A prim, young woman with a high forehead and hair half swept back quietly gazes at the throngs of people pushing for a glimpse of her, a faint smile on her lips and eyelids low as four bodyguards jostle around her.
In her first appearance on the global stage, Kim Yo Jong, the sister of North Korean leader Kim Jong Un, had her every move closely scrutinized.
Crowds applauded as she stood for the South Korean anthem during the opening ceremony for the start of the Winter Olympic Games, while her big smiles and relaxed manner left a largely positive impression on the South Korean public.
But her sometimes aloof expression and high-tilted chin also spoke of someone who sees herself “of royalty” and “above anyone else”, leadership experts and some critics said.
Kim Yo Jong’s visit to South Korea, the first by a member of the North’s ruling bloodline since their 1950-53 war, could hardly have come at a more acute time.
U.S. Vice President Mike Pence was also in town, leading international pressure on North Korea to give up its nuclear weapons program and reminding the world of the Kim family’s brutal regime.
When shaking hands or eating meals with officials such as South Korean President Moon Jae-in, Kim Yo Jong was all smiles, even agreeing to give a toast suddenly requested of her by the presidential Blue House’s chief of staff.
“I can’t speak very well in public,” she told guests attending a dinner at the five-star Banyan Tree Club and Spa in Seoul.
“I never thought I would visit (the South) so suddenly and believed much would be strange and different but I saw many things that were similar or the same. I hope the day we become one comes soon and hope to see all your friendly faces in Pyongyang.”
With so little known about her (even her age of 28 is unconfirmed), scrutiny on Kim Yo Jong was intense, dominating local media and internet chatrooms.
“Personally I think she looked very relaxed during her visit to South Korea,” said Kang Mi-jin, a North Korean defector who works at the Seoul-based Daily NK website. “Her facial expressions were cool and she didn’t seem flustered.”
Reportedly schooled in Switzerland, the youngest daughter of former leader Kim Jong Il was promoted by her brother to the country’s top decision-making body in October.
Kim Man-heum, head of the Korea Academy of Politics and Leadership, said Kim Yo Jong left a largely positive impression on the South Korean public.
“North Korea used ‘soft power’ this time to engage the South and her being a woman may have contributed more in that aspect,” Kim told Reuters.
Even her elegant, sloping handwriting was parsed in South Korean media.
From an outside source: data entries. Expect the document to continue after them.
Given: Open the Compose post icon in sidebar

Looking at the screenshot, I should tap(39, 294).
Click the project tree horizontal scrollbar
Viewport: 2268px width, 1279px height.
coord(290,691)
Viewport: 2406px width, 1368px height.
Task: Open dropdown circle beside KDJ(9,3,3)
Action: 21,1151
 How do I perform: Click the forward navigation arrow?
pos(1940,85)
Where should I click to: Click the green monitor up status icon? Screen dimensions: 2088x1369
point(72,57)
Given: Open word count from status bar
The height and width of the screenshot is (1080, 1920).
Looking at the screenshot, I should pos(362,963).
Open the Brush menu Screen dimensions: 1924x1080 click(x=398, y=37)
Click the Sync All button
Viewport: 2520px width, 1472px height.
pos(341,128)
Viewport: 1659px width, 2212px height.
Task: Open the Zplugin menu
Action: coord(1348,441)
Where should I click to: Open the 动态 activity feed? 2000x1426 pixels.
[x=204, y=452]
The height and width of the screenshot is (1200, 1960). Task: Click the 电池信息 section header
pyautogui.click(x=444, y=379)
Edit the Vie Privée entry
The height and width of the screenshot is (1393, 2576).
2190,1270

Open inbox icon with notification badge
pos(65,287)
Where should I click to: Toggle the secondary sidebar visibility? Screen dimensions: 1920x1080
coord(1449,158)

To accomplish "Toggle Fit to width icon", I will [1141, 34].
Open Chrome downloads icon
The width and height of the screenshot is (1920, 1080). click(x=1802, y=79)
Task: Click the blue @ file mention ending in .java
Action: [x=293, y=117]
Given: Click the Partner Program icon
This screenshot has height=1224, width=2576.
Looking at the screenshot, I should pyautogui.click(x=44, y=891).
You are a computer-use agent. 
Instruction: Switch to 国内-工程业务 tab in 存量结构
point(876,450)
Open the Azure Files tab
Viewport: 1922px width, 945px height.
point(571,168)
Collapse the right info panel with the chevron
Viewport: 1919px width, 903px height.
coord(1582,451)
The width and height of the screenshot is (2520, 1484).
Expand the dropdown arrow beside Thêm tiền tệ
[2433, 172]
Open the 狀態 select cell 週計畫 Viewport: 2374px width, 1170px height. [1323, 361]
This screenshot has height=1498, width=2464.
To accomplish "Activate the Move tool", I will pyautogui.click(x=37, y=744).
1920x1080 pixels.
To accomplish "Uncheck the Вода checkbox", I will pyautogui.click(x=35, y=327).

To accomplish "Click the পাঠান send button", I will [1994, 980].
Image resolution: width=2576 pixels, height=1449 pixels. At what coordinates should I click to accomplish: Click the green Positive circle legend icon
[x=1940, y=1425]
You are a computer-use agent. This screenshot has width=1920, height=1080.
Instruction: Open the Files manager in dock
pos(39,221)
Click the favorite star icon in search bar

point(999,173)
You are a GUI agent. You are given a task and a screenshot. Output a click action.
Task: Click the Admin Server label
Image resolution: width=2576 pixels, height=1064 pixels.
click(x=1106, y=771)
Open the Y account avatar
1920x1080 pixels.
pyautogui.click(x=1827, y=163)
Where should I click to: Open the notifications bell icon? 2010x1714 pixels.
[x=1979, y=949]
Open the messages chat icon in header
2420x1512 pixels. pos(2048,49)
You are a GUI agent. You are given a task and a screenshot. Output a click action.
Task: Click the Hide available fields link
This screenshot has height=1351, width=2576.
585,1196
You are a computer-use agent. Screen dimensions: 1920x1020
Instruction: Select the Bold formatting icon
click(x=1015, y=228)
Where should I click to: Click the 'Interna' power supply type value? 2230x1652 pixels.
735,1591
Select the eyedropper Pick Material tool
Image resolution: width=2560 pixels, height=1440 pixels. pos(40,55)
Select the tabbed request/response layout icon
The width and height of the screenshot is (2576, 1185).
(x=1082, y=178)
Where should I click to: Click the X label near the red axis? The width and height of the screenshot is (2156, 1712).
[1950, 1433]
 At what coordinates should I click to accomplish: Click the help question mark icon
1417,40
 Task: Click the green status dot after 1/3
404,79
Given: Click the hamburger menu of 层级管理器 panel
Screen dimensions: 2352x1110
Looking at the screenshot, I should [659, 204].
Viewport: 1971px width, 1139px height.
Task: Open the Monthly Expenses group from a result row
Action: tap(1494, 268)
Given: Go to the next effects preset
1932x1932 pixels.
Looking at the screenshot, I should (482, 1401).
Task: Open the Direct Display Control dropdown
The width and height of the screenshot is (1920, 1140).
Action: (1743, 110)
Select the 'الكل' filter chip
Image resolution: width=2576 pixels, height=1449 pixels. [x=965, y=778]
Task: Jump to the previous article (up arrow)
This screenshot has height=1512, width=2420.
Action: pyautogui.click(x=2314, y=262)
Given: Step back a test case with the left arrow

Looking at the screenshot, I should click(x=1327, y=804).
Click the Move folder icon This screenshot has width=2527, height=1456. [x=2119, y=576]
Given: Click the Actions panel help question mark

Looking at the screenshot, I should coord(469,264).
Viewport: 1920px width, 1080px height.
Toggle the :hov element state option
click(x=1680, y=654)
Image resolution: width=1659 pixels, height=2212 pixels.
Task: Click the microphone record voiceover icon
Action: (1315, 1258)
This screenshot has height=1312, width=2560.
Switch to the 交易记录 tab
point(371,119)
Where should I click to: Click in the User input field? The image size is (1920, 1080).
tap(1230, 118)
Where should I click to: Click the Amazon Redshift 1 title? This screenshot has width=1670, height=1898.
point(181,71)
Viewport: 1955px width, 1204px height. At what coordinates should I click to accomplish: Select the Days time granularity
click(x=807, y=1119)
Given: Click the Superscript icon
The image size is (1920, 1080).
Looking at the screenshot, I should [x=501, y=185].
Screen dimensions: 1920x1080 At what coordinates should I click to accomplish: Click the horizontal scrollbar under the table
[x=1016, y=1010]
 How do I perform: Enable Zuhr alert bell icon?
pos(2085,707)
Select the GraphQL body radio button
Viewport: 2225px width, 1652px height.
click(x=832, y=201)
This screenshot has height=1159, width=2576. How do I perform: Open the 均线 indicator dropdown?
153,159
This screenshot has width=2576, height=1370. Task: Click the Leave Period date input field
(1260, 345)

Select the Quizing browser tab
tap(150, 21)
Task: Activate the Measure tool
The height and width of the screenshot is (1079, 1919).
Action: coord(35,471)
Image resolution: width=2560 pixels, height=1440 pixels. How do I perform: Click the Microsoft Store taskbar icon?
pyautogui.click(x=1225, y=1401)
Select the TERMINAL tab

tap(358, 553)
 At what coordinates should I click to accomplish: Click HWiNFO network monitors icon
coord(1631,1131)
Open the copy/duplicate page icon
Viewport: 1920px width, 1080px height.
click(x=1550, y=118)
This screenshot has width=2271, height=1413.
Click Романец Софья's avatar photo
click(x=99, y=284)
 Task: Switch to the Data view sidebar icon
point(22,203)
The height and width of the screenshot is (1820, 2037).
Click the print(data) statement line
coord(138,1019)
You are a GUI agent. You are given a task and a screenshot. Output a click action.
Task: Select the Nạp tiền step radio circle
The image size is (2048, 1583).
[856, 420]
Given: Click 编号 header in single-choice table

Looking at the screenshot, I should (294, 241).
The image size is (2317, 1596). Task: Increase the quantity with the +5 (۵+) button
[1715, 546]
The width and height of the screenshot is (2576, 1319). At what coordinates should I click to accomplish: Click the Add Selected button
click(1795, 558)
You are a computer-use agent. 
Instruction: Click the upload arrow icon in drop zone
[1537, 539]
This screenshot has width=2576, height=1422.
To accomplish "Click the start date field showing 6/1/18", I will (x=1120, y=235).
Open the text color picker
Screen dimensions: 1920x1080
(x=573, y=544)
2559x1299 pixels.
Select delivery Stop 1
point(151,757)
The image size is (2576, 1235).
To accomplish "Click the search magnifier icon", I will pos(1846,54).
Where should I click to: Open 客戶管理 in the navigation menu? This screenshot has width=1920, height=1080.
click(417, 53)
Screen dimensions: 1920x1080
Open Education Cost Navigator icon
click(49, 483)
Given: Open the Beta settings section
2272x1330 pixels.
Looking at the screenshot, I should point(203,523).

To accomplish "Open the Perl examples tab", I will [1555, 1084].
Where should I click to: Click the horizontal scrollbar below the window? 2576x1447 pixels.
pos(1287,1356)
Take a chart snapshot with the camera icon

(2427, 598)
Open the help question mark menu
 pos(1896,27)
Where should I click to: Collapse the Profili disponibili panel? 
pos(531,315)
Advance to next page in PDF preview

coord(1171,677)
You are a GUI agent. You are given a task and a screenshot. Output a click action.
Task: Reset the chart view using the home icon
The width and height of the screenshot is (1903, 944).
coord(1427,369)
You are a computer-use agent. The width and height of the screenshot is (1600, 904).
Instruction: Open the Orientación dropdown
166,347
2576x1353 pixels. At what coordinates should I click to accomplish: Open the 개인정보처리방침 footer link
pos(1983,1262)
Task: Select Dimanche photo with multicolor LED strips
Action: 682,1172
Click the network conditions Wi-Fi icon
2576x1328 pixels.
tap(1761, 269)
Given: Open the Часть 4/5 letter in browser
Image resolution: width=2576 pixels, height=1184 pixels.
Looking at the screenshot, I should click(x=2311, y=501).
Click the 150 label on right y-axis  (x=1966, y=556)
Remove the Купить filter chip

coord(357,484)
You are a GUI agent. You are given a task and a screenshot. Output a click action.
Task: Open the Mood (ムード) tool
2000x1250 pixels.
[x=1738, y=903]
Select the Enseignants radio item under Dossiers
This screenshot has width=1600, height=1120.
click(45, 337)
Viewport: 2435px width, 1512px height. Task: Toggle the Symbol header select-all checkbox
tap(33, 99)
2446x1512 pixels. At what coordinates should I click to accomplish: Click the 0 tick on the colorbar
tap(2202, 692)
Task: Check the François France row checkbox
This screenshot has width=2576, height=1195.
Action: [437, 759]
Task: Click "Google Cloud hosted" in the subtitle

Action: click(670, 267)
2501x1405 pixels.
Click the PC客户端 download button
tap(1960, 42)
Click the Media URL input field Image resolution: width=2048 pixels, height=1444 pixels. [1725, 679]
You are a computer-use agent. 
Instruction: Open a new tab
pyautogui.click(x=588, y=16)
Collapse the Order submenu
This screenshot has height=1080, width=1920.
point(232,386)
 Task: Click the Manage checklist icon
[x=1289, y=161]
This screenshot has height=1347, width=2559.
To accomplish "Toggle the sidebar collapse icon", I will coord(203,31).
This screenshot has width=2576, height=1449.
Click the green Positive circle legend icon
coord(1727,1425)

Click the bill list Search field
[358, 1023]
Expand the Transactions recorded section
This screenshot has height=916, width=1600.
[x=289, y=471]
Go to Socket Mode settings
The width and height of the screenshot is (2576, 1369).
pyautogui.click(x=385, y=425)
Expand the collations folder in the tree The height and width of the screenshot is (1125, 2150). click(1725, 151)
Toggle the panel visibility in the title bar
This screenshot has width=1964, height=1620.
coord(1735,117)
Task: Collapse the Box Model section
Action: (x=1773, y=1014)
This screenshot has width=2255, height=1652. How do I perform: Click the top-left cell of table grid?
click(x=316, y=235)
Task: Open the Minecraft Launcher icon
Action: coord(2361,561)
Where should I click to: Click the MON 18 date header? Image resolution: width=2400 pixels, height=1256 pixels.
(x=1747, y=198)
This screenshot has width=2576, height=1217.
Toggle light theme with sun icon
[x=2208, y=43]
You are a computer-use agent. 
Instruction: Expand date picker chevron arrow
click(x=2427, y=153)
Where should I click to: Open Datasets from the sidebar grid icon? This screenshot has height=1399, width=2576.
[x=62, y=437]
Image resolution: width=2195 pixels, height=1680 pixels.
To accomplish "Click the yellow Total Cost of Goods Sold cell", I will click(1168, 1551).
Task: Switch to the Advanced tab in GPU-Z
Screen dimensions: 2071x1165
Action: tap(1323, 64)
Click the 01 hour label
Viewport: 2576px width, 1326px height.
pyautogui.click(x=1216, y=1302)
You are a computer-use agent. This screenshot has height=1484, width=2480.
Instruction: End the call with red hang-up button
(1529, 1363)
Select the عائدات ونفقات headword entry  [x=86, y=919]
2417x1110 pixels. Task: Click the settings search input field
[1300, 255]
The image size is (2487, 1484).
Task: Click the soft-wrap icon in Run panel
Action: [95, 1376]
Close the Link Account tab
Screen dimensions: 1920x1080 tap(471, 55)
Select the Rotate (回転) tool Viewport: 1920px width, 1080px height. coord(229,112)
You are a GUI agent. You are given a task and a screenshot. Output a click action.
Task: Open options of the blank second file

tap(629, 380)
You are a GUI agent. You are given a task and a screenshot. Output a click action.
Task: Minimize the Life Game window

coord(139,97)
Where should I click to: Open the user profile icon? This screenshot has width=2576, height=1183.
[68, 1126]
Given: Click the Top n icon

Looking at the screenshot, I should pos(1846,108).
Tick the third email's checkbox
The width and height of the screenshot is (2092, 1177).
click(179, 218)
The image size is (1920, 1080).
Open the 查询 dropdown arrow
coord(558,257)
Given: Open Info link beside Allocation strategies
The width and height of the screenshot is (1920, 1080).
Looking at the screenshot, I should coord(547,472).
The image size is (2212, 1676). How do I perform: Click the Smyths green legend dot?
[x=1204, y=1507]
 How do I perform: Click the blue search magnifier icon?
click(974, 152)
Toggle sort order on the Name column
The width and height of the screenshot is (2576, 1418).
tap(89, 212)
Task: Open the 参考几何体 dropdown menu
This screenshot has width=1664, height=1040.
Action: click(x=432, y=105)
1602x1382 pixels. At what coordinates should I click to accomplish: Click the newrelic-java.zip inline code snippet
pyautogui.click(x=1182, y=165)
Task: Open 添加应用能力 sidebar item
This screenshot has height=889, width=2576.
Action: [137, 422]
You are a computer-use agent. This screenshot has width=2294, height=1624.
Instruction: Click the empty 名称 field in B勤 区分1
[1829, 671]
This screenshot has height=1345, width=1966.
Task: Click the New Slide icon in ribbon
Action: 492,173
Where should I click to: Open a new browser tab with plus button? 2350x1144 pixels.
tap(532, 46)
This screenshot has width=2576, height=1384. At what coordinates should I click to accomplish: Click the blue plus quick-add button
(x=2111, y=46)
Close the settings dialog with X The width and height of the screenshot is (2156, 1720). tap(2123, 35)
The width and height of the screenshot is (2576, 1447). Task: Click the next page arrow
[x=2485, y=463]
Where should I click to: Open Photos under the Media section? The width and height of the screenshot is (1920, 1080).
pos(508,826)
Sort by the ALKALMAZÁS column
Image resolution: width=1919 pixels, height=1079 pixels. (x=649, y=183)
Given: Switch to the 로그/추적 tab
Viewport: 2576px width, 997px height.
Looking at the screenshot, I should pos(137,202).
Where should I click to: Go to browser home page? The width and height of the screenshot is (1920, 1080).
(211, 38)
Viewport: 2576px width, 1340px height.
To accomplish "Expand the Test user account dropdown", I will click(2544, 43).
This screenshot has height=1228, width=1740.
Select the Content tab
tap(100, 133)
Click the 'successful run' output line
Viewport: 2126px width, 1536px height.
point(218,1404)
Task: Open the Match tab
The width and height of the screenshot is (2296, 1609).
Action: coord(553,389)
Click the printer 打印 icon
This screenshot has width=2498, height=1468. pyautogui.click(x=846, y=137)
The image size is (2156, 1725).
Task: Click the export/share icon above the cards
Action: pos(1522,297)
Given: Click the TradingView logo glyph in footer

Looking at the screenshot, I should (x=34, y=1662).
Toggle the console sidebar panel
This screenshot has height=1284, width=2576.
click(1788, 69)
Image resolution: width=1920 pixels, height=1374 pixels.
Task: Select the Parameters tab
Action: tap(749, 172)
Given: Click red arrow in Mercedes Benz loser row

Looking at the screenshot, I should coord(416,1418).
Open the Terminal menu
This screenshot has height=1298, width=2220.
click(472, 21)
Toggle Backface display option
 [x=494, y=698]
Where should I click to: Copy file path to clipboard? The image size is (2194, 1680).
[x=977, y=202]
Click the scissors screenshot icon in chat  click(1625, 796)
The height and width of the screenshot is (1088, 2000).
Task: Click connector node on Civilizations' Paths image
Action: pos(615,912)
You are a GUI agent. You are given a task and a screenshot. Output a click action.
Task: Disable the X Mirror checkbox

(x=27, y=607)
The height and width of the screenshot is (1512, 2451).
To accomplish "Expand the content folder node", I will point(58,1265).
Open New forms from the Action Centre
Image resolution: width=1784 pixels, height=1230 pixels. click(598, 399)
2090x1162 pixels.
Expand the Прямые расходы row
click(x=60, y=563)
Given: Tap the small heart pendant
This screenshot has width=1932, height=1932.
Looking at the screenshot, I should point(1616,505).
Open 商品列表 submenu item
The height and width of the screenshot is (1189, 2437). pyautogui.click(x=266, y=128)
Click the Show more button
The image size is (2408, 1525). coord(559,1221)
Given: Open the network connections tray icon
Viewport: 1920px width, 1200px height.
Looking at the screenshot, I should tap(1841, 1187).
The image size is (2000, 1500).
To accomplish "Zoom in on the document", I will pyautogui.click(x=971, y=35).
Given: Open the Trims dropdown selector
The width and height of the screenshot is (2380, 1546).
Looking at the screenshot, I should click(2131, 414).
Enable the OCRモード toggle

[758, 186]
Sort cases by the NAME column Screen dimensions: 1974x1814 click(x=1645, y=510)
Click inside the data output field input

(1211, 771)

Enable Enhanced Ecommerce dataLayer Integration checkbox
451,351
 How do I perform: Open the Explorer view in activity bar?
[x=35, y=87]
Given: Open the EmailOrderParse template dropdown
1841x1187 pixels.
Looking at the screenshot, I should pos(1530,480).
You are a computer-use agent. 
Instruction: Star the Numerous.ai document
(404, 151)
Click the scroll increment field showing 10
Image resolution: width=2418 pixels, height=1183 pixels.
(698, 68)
Experts said it conveyed confidence, superiority and reflected a positive attitude.
Not everyone was impressed, however.
Kim Yo Jong’s aloof expression when she wasn’t meeting with high-ranking South Korean government officials and high-tilted chin prompted scorn from many South Koreans, who said she looked “too haughty” or “uppity”.
“Her neck is straight and her head is skewed to the right, automatically sending her gaze down. I think this comes from her thinking she is above everyone else,” said Bae Sang-hoon, professor of police science at Seoul Digital University and a former criminal profiler at the Seoul Metropolitan Police Agency.
Critics also highlighted Kim Yo Jong’s senior role in a regime accused by a United Nations inquiry of systematic torture, starvation and killings comparable to Nazi-era atrocities.
Last January, the U.S. Treasury Department blacklisted her along with six other North Korean officials for “severe human rights abuses” and censorship that concealed the regime’s “inhumane and oppressive behavior”.
”Among the upper class in Pyongyang, she is a frightening presence,” because of her relationship with her brother, said An Chan-il, a former North Korean military officer who now runs a think tank in Seoul. “She has been thought of as royalty since she was born, and she sees herself that way as well.”
The body language of the high-ranking North Korean officials who accompanied her was also telling of her status in the North, said analysts.
North Korea’s 90-year-old nominal head of state Kim Yong Nam deferred to her upon arrival, asking her to sit down first ahead of tea with the South’s unification minister.
It is customary in Korea and some other Asian countries for the highest ranking, usually the eldest, person in the group to sit down first for a meal or meeting.
While Kim Yo Jong demurred in front of the cameras, insisting Kim Yong Nam sit first, the impression had been made.
“This showed Kim Yo Jong was the real person in power, and not just because of her lineage,” said Cheong Seong-chang, senior research fellow at the Sejong Institute.